Intervista d’Autore – Maurizio Iori

Come si è avvicinato al mondo dell’arte e quali sono stati i primi passi della
sua carriera?
Il mio è un rapporto con l’Arte che parte da molto lontano, che ha preso avvio fin dall’infanzia, quando mio papà, pur con i suoi limitati studi, coglieva la necessità della dimensione artistica nella vita delle persone e mi accompagnava nei musei, in primis alla Pinacoteca di Brera, e mi aiutava nei lavori artistici scolastici. Questo “imprinting” ha fatto sì che elaborassi alcune abilità e sensibilità artistiche fino alla soglia dei vent’anni… qui il percorso si interruppe ed è trascorsa una intera vita lavorativa in ambito tutt’altro che artistico, prima che avessi l’occasione di riprendere in mano matita e pennelli… ed è accaduto quasi per caso. Ho quindi iniziato un percorso di formazione artistica, durato cinque anni, e terminato nel 2024, presso i corsi delle scuole libere dell’Accademia di Belle Arti di Brera. In questo ambito ho soprattutto maturato una mia “visione del fare arte” che è l’indispensabile filo conduttore del mio impegno attuale in ambito artistico e che mi ha permesso di partecipare alle prime mostre collettive.
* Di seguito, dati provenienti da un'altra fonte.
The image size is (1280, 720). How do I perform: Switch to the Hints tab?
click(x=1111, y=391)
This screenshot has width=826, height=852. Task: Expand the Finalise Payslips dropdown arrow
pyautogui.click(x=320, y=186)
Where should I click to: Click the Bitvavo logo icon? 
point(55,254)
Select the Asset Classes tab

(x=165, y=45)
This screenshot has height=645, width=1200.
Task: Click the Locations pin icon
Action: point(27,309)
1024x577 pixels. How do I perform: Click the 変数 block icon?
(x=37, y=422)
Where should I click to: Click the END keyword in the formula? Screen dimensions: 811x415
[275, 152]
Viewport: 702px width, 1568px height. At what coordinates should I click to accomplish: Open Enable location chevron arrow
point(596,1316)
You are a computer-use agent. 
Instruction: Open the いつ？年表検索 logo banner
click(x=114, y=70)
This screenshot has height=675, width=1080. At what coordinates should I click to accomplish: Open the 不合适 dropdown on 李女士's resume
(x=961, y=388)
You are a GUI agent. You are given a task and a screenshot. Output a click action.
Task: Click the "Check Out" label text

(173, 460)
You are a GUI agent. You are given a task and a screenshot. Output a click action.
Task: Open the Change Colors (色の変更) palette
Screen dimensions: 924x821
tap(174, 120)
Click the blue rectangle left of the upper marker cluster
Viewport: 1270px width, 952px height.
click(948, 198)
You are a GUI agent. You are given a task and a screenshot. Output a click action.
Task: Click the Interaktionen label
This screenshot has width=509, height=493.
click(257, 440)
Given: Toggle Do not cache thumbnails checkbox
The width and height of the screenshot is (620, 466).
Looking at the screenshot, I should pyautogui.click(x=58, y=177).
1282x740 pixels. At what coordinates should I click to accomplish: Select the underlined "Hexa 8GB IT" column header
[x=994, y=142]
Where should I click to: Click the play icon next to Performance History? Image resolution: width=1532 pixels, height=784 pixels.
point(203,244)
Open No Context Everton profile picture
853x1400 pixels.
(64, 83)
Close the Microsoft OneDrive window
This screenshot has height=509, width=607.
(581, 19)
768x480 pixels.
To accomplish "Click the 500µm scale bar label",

Come reagisce alle interpretazioni che il pubblico dà alle sue opere? Preferisce che il significato sia aperto o ha un messaggio chiaro in mente? La mia personale visione circa le arti figurative è che l’opera d’arte, perché sia veramente tale, debba essere il più possibile “aperta” nei confronti del fruitore… È stata illuminante per me la famosa intervista a Michel Duchamp del 1957 a proposito di come lui interpretasse il “processo creativo”… Al pari di lui Bruno Munari e altri espressero con differenti parole i medesimi concetti. Sposo totalmente la visione di un’Arte che vede l’artista che, all’inizio del processo creativo, cerca di dare forma alla sua “intenzione”, ma che poi fa i conti con un “qualcosa” che ne orienta profondamente il risultato. È in questo “qualcosa…” che nasce e vive l’arte… è il famoso “gap” di duchampiana memoria, tra l’intenzione dell’artista e la percezione che invece ne riceve il fruitore: l’ampiezza di questo “gap”, che è figlio del caso (indotto in gran parte dal medium scelto) e del “non detto” (dire il meno possibile, solo l’essenziale), permette all’opera di aprirsi e di comunicare idee, emozioni, interpretazioni, in un dialogo totalmente personale tra artista e fruitore, che può addirittura annullare la barriera del tempo ed emozionare anche dopo cinquecento o mille anni anni… Quando, per citare un esempio, mi pongo in relazione con la Venere degli stracci di Michelangelo Pistoletto, avverto un fascino sottile, sento quest’opera parlarmi senza sapere esattamente che cosa mi dice… come in un sussurro, come di parole non dette… la sento risuonare di echi lontani come in un linguaggio che va direttamente al cuore, senza sapere come… sento che essa esprime esattamente la corretta visione sul modo e sul significato di “fare” arte, in ogni tempo, anche e forse
soprattutto, nella contemporaneità.

Come gestisce il rapporto tra spontaneità e pianificazione durante il processo creativo? Non opero per contingenza o per diletto e nemmeno perché in fondo “un soggetto vale l’altro”… tendo a dipingere paesaggi interiori per cui trovo raramente ispirazione dal riprodurre soggetti dalla visione retinica, semmai da questo traggo soltanto lo spunto iniziale… talvolta. Spesso i miei lavori che reputo più riusciti nascono dai resti di altri lavori che ho abbandonato nell’angolo dei fallimenti. Il più delle volte è il medium stesso, quasi sempre la cera da encausto associata a carta, garze e plexiglass, che mi dà il “la” per scavare, immaginare, far risuonare. Amo l’Informale, in particolare l’Action painting di Pollock e di Vedova, ma nel contempo sento il pericolo dell’arbitrarietà o del deja vu… Sono in parallelo attratto dalla composizione equilibrata di segni, forme e colori, ma temo la perdita di freschezza e di immediatezza… Ho tuttavia una regola su tutto ed è quella della “sincerità” dell’opera. L’Arte deve essere verità personale che scaturisce di getto dalla nostra interiorità dopo che essa ha elaborato immagini, suoni, emozioni, situazioni di vita vissuta…è questa sintesi interiore e quasi inconsapevole che cerco di far emergere e condividere attraverso il mio impegno artistico.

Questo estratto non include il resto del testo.